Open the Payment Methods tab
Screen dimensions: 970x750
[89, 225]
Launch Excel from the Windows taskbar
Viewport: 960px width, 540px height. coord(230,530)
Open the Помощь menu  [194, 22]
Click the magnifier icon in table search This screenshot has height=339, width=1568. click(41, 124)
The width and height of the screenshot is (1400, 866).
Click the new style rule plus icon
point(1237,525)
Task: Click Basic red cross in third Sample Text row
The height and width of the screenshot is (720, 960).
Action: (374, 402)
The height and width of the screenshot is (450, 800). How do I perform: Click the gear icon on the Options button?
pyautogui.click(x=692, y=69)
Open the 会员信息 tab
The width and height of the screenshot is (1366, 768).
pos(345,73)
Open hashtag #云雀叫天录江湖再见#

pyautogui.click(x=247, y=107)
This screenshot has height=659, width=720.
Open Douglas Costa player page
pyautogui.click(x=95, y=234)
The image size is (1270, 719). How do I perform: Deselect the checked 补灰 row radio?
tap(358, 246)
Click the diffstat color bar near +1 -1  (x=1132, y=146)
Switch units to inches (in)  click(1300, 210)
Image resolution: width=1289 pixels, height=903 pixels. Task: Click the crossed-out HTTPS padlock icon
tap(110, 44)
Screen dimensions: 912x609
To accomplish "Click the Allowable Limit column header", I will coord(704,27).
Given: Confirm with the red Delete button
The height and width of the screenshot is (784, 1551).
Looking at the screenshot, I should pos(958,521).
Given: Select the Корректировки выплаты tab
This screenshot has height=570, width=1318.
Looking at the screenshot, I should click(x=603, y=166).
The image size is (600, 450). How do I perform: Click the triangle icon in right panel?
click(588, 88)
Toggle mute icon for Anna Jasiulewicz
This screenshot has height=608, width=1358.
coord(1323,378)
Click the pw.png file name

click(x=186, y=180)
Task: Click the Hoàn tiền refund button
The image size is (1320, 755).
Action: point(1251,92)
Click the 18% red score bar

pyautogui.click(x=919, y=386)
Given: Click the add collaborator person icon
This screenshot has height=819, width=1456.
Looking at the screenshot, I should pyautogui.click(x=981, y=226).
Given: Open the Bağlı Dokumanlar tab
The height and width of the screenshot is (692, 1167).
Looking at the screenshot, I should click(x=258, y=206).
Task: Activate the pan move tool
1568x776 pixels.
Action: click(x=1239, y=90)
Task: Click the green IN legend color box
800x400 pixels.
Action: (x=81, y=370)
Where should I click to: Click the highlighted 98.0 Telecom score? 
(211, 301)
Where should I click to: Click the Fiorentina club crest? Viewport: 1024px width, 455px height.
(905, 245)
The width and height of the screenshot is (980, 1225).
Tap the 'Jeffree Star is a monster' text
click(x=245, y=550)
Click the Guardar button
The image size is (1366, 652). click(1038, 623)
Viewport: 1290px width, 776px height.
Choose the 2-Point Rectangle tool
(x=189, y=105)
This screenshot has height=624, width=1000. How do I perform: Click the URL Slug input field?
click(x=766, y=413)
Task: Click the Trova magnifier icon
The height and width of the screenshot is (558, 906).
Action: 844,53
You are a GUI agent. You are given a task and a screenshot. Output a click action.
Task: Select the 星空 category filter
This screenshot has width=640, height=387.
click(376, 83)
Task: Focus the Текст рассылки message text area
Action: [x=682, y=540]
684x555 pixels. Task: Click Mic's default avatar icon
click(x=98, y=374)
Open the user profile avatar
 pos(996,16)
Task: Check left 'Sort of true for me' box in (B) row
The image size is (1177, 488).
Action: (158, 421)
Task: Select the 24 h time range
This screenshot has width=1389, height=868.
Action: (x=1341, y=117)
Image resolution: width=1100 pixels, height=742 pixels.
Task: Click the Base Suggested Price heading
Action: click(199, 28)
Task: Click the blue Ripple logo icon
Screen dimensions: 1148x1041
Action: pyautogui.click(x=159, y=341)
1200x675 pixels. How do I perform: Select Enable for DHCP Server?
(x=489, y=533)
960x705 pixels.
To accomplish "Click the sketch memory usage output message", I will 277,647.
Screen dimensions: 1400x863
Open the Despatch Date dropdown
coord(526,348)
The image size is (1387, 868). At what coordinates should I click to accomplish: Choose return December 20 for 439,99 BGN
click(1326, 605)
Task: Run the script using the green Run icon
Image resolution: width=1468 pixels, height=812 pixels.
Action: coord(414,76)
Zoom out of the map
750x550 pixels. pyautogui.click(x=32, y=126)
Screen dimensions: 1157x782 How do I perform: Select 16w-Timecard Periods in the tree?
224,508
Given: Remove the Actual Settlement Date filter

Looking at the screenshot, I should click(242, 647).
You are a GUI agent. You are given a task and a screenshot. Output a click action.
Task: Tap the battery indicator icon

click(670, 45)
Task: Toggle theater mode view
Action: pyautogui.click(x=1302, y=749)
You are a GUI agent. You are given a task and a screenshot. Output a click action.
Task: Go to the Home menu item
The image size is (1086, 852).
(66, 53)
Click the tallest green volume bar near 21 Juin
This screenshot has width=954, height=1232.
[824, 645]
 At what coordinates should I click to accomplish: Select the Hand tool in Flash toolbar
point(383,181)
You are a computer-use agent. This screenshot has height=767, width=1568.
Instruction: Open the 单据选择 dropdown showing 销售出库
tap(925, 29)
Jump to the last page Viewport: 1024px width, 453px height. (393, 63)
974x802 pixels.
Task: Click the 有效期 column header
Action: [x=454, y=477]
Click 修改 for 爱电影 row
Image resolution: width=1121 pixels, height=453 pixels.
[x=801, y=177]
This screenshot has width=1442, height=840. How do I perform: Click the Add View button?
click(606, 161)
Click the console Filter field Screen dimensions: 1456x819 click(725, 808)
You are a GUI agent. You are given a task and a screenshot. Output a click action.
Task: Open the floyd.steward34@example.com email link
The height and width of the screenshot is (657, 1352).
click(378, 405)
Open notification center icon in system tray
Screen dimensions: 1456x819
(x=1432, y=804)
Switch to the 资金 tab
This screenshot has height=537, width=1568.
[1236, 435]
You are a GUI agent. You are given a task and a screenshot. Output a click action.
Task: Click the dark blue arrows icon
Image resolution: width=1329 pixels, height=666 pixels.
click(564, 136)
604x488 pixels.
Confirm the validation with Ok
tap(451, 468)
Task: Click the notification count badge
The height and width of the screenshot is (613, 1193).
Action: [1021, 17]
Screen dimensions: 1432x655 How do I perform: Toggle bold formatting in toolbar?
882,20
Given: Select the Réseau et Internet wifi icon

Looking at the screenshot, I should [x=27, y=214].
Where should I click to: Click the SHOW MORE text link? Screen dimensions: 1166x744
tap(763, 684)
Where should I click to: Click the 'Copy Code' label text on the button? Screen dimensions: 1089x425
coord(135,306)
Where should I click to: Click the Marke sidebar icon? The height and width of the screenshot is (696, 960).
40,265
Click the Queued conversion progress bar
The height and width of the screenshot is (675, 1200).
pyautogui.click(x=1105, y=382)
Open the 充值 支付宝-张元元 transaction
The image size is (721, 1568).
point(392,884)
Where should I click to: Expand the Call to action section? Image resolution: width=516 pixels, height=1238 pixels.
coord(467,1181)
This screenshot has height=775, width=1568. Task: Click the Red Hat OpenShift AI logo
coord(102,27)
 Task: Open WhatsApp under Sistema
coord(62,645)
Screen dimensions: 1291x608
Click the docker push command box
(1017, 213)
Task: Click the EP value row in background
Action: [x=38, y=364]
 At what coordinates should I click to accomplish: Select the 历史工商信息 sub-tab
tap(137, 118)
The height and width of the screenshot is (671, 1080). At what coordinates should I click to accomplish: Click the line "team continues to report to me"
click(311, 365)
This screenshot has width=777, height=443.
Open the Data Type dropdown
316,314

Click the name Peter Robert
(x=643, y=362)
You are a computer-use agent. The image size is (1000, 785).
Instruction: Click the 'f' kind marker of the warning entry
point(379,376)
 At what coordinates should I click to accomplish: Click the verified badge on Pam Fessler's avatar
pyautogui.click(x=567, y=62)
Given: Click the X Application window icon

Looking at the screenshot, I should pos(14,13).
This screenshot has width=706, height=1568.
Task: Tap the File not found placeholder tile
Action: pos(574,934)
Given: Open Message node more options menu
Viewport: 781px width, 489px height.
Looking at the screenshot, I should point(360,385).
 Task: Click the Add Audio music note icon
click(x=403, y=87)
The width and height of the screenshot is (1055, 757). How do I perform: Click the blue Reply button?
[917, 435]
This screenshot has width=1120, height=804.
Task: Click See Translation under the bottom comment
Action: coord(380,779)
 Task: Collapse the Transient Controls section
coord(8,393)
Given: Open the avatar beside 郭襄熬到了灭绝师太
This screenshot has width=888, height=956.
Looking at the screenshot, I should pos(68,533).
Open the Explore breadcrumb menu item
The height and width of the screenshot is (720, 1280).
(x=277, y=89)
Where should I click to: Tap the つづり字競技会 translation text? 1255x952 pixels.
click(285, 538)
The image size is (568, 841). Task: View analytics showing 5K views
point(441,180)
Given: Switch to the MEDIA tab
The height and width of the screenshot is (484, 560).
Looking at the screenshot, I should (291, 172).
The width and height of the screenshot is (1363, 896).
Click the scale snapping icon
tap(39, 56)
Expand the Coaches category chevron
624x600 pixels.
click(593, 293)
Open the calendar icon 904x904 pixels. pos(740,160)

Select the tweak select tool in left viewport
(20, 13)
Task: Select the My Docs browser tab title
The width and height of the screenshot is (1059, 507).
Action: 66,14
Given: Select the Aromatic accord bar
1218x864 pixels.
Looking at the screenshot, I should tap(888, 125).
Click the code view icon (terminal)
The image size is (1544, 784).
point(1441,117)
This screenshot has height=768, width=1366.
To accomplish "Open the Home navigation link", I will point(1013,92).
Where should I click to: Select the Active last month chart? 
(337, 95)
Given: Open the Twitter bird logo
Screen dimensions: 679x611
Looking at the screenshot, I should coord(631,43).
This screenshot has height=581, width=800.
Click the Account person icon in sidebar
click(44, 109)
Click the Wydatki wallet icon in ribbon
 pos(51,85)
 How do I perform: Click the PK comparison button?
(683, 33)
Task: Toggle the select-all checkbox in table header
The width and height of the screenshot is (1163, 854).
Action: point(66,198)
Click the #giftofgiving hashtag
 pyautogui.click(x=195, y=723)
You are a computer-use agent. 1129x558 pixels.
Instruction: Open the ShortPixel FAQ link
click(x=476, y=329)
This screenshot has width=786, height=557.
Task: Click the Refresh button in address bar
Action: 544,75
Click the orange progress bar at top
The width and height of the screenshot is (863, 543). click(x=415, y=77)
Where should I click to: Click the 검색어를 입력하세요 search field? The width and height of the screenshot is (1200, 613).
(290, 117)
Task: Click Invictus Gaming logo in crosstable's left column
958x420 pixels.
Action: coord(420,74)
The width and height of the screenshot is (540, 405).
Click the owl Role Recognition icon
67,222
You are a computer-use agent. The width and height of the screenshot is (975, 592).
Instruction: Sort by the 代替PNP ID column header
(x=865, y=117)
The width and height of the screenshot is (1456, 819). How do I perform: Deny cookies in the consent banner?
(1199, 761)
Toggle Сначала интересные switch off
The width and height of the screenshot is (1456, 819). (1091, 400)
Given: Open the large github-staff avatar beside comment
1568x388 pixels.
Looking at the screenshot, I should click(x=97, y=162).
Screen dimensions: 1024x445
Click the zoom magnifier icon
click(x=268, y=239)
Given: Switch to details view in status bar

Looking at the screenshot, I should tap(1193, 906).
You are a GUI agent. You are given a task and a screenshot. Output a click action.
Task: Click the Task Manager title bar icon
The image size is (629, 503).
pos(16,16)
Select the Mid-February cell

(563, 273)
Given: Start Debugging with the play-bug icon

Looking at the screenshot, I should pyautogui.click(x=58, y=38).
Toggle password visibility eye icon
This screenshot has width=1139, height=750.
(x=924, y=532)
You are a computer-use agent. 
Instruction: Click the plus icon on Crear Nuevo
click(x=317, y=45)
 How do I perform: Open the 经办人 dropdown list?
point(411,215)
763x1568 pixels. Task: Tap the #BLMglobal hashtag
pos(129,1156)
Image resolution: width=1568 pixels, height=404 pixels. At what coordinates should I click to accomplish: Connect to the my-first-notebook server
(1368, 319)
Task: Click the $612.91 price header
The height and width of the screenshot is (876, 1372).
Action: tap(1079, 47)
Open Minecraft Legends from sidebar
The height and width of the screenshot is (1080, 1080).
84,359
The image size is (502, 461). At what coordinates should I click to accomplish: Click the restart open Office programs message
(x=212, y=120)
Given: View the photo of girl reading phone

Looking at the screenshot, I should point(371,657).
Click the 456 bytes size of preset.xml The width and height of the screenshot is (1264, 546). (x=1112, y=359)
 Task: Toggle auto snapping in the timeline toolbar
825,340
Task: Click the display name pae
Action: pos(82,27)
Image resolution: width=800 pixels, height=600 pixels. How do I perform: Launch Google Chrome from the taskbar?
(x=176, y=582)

_ _ _

(WHAT THE EXERCISE ASKS):
Take the lines above from the one containing "Select the tweak select tool in left viewport" to the one containing "Click the code view icon (terminal)" and retype them exactly, both ends included, with nothing added.

(RESULT FOR THIS TASK):
Select the tweak select tool in left viewport
(20, 13)
Task: Select the My Docs browser tab title
The width and height of the screenshot is (1059, 507).
Action: 66,14
Given: Select the Aromatic accord bar
1218x864 pixels.
Looking at the screenshot, I should tap(888, 125).
Click the code view icon (terminal)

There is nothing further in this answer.